A new Prostate Cancer Foundation (PCF)-funded study published today in the scientific journal Cell has identified a new subtype of advanced prostate cancer – one which may be treatable with checkpoint immunotherapy, a type of treatment that can produce long-term remissions and even cures in many cancer types, but has not yet been optimized in prostate cancer.
Checkpoint immunotherapy is a type of cancer treatment that activates a person’s own immune system to target and kill their cancer. In some types of cancers such as melanoma and lung cancer, checkpoint immunotherapy has been highly effective and can even result in apparent cures for some patients. Researchers have found that for this type of treatment to work, tumors must first look like foreign or dangerous objects to the immune system, and being covered in mutated proteins is the best way to do this. Prostate cancer however, typically does not have a lot of mutated proteins. Instead, prostate cancer is primarily driven by gene amplifications and deletions – meaning the genes retain their normal form, but there is just way more or way less (even complete loss) of certain important ones. Unfortunately, the immune system tends to ignore these tumors. Thus, with the exception of the small fraction of prostate tumors that are hyper-mutated due to mutations in “MMR” genes, checkpoint immunotherapy has not been highly effective in prostate cancer.

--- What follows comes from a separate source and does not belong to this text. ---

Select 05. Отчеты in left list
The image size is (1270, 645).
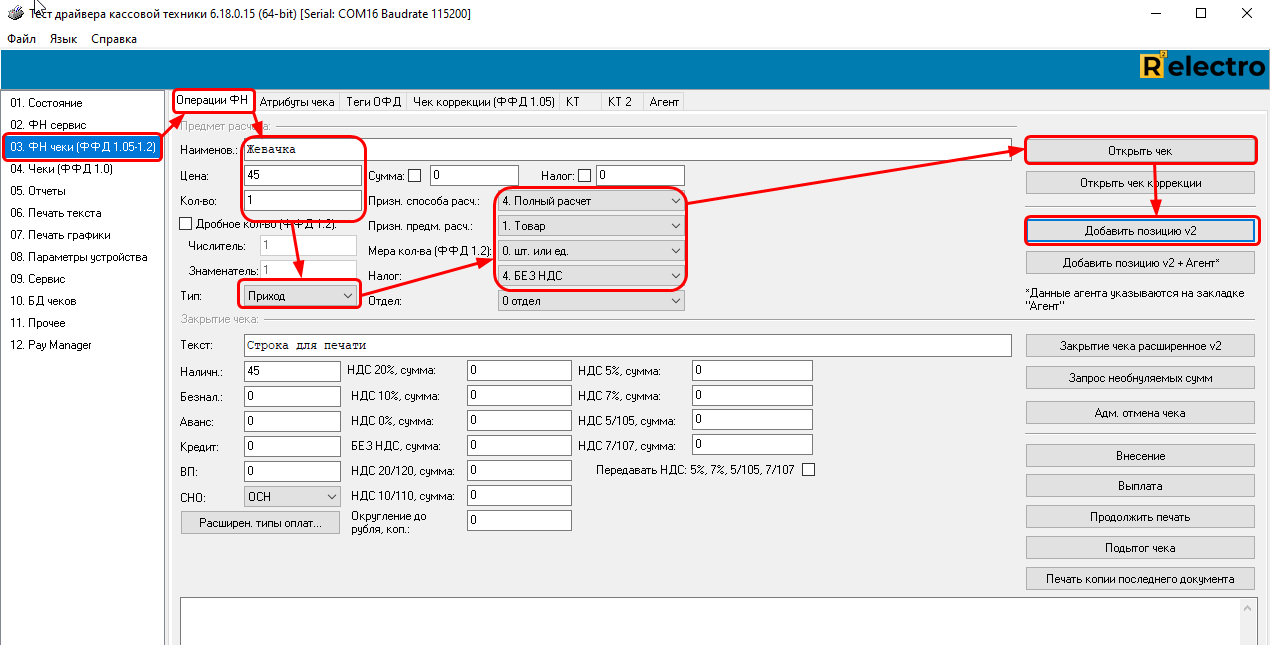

The PCF-International Dream Team, led by Dr. Arul Chinnaiyan of the University of Michigan, has been studying the mutations that occur in advanced prostate cancer and using this information to identify treatments that will work for individual patients based on their unique tumor mutations. Dr. Chinnaiyan and team have now reported the discovery of a new and highly unique subset of metastatic prostate cancers (comprising 5-7% of patients), which have deleted and/or mutated the CDK12 gene.
CDK12-mutant tumors were completely unique from all other prostate cancer subtypes, including those with MMR mutations. CDK12-mutant tumors expressed a unique set of genes, and had a unique pattern of mutations, including a high level of mutations that altered the form of proteins. This finding led DR. Chinnaiyan and team to hypothesize that these tumors may be visible as “bad apples” to the immune system – and that immunotherapy may work for these patients.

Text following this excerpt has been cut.